スペシャル企画

【連載企画】デリバリーキング・グロブリッジ大塚誠が斬る!Vol.3〜今後のデリバリー市場の行方は?

コロナ禍において大ヒットしたデリバリーブランド「東京からあげ専門店 あげたて」。2019年12月のスタートから急速に勢力を拡大し、現在、FC加盟は200店舗へ届きそうな勢いだ。運営のグロブリッジ(東京都港区、代表取締役:大塚 誠氏)は、以前は居酒屋を中心に80店舗ほどの飲食店を展開していたが、コロナ禍によって売上は7割減少。50店舗を閉店し、デリバリー事業に舵を切っての起死回生だ。そんな「デリバリーキング」ことグロブリッジ代表の大塚氏が飲食業界へ物申す連載企画。目まぐるしく変わる世の中を先読みし、アフターコロナに向けて動く大塚氏が、今の飲食業界を斬る!今回は「デリバリー3つの誤解」と「デリバリーで月商1000万円を売る方法」、そしてグロブリッジが目指す「デリバリーのためのサプライチェーン構築」について聞いた。


※前回の記事
Vol.1〜緊急提言!コロナでなくても、飲食市場は投資格付けCランク、リスクデカいです!
Vol.2〜デリバリーは儲からない?旧時代の飲食視点から脱却せよ!


グロブリッジ デリバリー事業「ご近所キッチン」
http://www.globridge.co.jp/gokinjokitchenfc/

従来の飲食店の利益率が10%なら、デリバリーは17%?

デリバリーは儲からない?
デリバリーは売れない?
うちの場所は売れない?

コロナ禍を機に飲食店へのデリバリー導入のサポート事業を本格化した当社ですが、飲食店からはよくこんな声を聞きます。私の答えとしては、どれも「NO!」。今回はこの3つのデリバリーの誤解について解説していきます。

まずは「デリバリーは儲からない?」から。デリバリー最大のネックはデリバリープラットフォームに取られる手数料で、プラットフォームによりますが35%ほどの手数料が一般的です。通常、イートインの飲食店では、食材原価が30%、人件費が30%、賃料10%、減価償却とその他経費で20%として利益率は10%ほどになるのがセオリーと言われています。「もともと少ない利益からさらに手数料を取られたら、ほとんど残らないどころか赤字になってしまう」と心配する人も多いでしょう。

ただし、私たちがデリバリーで推奨するのは、既存飲食店のイートイン営業にプラスオンでデリバリーも営業する方法。もともとある資源を生かしてデリバリーに取り組むので人件費や賃料はゼロとみなし、利益率は17%になります(下記参照)。

ゴーストレストランのようなデリバリーのための店舗となると家賃や人件費などが直接計上されてくるのでまた別ですが、このプラスオン方式であれば通常のイートインでは成しえないような利益率が可能。

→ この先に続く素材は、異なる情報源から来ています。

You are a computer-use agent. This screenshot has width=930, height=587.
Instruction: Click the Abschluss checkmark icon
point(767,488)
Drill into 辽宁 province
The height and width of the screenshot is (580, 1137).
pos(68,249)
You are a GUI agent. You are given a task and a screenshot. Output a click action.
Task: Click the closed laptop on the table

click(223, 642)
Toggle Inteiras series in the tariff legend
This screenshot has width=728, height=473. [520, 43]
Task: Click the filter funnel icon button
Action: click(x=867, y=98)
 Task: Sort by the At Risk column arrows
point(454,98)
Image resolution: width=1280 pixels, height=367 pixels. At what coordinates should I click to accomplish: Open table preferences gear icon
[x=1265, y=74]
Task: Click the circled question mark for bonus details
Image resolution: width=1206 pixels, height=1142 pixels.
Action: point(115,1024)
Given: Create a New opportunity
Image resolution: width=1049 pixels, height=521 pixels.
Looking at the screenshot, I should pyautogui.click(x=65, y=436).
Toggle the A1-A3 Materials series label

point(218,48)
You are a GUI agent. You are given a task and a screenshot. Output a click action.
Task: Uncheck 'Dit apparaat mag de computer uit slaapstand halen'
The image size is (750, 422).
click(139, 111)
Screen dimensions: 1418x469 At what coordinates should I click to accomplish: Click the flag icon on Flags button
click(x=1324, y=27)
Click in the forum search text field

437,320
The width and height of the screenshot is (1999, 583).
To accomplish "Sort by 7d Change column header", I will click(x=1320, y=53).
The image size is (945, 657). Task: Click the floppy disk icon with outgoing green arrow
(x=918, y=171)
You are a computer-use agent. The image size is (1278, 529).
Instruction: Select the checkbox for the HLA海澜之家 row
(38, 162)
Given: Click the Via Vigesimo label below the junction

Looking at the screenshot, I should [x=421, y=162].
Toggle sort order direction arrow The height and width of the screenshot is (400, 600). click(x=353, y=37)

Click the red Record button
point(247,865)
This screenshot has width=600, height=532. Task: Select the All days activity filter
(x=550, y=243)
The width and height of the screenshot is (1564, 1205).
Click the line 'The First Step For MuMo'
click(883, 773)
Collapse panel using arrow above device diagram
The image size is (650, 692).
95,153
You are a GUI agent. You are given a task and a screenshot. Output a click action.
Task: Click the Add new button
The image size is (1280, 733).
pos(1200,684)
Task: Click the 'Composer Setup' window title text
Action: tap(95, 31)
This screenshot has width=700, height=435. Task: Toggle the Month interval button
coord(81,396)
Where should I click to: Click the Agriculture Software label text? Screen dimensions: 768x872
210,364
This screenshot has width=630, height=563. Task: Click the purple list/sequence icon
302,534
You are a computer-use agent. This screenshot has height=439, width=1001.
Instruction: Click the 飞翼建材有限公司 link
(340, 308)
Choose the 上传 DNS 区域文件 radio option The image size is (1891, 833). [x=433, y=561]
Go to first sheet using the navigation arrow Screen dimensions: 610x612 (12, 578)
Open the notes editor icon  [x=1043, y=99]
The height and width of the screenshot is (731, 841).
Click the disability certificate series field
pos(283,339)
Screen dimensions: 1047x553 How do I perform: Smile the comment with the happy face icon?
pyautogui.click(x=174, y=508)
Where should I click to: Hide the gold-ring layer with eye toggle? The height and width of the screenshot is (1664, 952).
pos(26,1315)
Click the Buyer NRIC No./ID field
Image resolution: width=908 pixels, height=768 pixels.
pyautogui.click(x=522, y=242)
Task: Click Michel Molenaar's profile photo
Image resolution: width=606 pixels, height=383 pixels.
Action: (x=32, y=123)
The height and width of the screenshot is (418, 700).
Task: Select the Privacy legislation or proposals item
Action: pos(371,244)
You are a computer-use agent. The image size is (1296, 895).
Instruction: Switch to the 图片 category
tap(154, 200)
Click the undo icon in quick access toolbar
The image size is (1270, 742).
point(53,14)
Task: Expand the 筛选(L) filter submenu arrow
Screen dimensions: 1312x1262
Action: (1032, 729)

理論上ではデリバリーはイートイン営業よりも利益率の高い商売と言えます。

そして「デリバリーは売れない?」について。確かに、世の中には売れないデリバリー業態も存在します。ただ、それらは既存のイートインで提供している商品を、そのままデリバリーに転用しているパターンがほとんど。これがデリバリーのよくある失敗例で、デリバリーのためにパッケージングされた、“売れる業態”で勝負するのがカギになります。売れる業態になるためには?それは後ほど「QSSC」という概念を説明します。

最後に「うちの場所は売れない?」。自分の店がある街ではすでに多くのデリバリー業態が出店しており、もう入り込む余地がないのでは?と思っている方も多いです。

以下は当社が独自に試算した、恵比寿におけるデリバリーのハンバーグ業態各社の売上について、まん防中(下記表の左)とまん防明け(右)で比較したものです。まん防中に比べてまん防明けは店舗数が20店舗から14店舗に減っていますが、それ以上に売上ゼロの店の割合が増え、上位の店舗に売上が集中している。つまり、勝ち負けがはっきりしたということ。つまり、しっかりと”売れる業態“でデリバリーに取り組み、「勝ち組」に入りさえすれば、どのエリアでも勝機はあります。

さらに、まん防が明けて客足はイートインにシフトするかと思いきや、市場全体の売上額の合計は増えています(1624万円→2033万円)。つまり、デリバリーの市場自体が伸びているということです。そもそも世界的に見ても年々デリバリー市場は伸びており、今後もさらに伸びていくと言われている。人々の生活の中には着実にデリバリーが浸透してきています。

このように、やり方さえ間違えなければ、通常のイートインにプラスオンで営業することでしっかり売上を立て、利益を出していける。デリバリーで月商1000万円を売ることも夢ではないと私たちは考えています。